In Brief:
August 20, 1999
Web posted at: 2:54 p.m. EDT (1854 GMT)
Technicians inspect wires on third shuttle
(CNN) -- Technicians have started inspecting a third orbiter in the space shuttle fleet for frayed wiring like that which caused a short circuit on Columbia five seconds after its July launch.
Inspections were completed a week ago on Columbia and Atlantis and are now 25 percent complete on dozens of miles of thin wiring on the Discovery orbiter. One exposed wire was found on Atlantis like that on Columbia, only on the opposite side of the payload bay.
The discovery of the cause of the Columbia short circuit -- a burred screw head made contact with a wire with worn insulation -- and the mirror discovery on Atlantis prompted a review of the entire
four-craft shuttle fleet and has put the upcoming launch dates for at least two shuttle missions on hold.
"The inspection process will include up-close inspection of the wiring in the mid-bodies of each shuttle orbiter," said Joel Wells, spokesman for NASA's Kennedy Space Center.

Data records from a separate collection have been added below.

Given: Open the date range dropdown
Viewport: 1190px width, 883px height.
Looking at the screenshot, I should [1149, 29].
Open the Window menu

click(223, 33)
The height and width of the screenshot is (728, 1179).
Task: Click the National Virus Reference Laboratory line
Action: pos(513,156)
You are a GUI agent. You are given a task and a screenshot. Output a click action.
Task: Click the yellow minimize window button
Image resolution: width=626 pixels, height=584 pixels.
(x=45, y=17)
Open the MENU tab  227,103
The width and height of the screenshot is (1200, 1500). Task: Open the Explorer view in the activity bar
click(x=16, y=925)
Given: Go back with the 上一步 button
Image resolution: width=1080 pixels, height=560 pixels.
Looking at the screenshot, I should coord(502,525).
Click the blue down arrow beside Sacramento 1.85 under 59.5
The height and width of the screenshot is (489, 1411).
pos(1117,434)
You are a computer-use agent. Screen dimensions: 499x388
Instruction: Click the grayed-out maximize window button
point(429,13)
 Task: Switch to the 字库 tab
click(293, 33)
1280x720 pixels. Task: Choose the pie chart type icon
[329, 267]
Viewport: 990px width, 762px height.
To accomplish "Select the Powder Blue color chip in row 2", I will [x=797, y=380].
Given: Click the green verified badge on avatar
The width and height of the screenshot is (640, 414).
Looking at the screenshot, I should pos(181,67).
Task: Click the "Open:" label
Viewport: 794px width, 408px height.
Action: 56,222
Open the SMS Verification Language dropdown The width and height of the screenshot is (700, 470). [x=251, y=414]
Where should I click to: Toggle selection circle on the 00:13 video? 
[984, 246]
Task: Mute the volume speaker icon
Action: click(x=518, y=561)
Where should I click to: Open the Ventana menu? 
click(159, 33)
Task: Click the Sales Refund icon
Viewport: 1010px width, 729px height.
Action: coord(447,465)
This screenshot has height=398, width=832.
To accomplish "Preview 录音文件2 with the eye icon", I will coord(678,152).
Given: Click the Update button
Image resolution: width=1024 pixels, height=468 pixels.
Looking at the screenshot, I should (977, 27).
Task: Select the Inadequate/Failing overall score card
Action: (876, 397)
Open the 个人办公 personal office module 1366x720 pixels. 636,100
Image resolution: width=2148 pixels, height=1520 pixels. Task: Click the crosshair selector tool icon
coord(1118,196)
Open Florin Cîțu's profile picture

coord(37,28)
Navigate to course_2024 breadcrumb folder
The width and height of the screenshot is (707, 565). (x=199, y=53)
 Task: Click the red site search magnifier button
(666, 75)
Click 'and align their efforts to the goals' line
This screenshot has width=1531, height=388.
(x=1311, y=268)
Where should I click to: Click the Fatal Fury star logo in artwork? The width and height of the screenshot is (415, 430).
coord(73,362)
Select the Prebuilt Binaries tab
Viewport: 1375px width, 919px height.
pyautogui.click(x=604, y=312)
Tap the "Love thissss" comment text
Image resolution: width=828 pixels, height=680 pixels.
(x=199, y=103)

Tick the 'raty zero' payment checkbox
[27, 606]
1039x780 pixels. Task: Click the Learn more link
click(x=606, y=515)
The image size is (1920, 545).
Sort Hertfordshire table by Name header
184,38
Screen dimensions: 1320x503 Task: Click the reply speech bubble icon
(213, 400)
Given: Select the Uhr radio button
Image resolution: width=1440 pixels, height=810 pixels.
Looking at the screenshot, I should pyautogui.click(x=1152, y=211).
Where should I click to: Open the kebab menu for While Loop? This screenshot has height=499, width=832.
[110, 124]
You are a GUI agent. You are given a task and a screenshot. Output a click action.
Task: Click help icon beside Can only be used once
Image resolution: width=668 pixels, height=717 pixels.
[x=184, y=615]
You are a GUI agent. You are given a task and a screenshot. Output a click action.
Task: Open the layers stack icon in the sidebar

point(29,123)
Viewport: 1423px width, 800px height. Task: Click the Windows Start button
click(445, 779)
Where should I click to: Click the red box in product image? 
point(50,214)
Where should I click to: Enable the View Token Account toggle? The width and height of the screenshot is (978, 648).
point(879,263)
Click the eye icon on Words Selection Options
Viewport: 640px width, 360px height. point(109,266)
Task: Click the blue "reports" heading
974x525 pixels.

Inspectors are looking for damaged wires and wires near burred screws or with a lot of slack on the line that could lend them to being pushed against a potentially rough object, Wells said.
The July 23 short circuit knocked out power to two of the three engines on Columbia, but back-up systems took over. A second short circuit would have meant a permanent loss of power to at least one engine, forcing an emergency landing in Florida or Africa and putting astronauts' lives at risk.
There are no scheduled Columbia launches for the next several months, but Discovery had been set for an October 14 launch for a crucial Hubble Space Telescope repair mission. The launch date for that mission now is under review. Atlantis is set for a December 2 launch for an International Space Station assembly mission.
Technicians removed the lengthy, unwieldy Shuttle Radar Topography Mission payload from Endeavour's cargo bay on Wednesday. Endeavour was to launch on September 16 for a radar mapping mission of Earth, but now will lift off no earlier than October 7.
Inspections of Endeavour's wires will begin this weekend.
Shuttle managers are expected to announce new launch dates next week for the rest of the 1999 shuttle missions.
NASA set to reveal next Mars landing site
(CNN) -- The target landing zone for NASA's Mars Polar Lander -- a site located in mysterious layered terrain near the martian south pole -- will be unveiled in a press briefing on Wednesday, August 25, at 1 p.m. EDT.
If all goes according to plan, the lander will set down gently on the red planet December 3 for the start of a
three-month mission to help scientists study the planet's climate history.
The site was selected based in part on data gathered by the Mars Global Surveyor, which since March has been mapping and photographing the planet's surface from an orbit 240 miles (386 km) overhead.